Your objective:
Take the line containing "This screenshot has height=289, width=685." and every line below it through the end of the entries, and output them verbatim, pictures excluded.

Data provided:

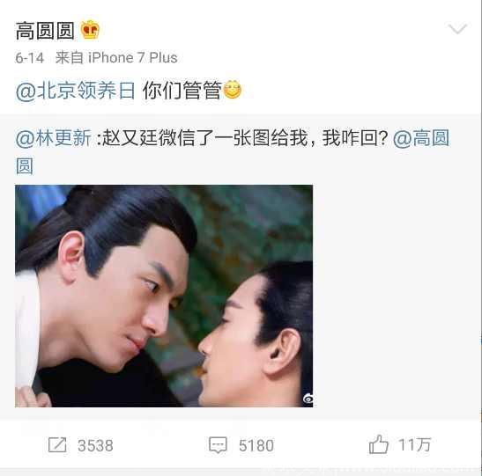Viewport: 482px width, 476px height.
Task: Open @林更新 profile in the reposted text
Action: [54, 138]
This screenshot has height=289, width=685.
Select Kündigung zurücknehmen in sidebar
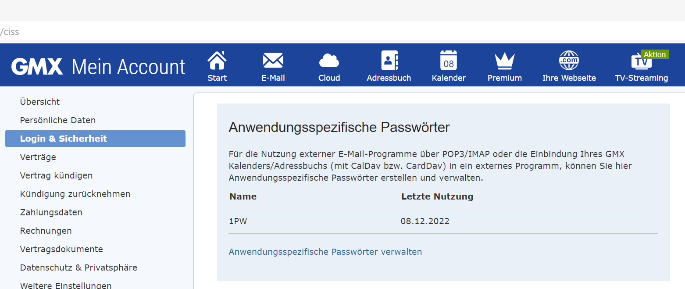tap(75, 194)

Exercise solution:
This screenshot has height=289, width=685.
Select Kündigung zurücknehmen in sidebar
tap(75, 194)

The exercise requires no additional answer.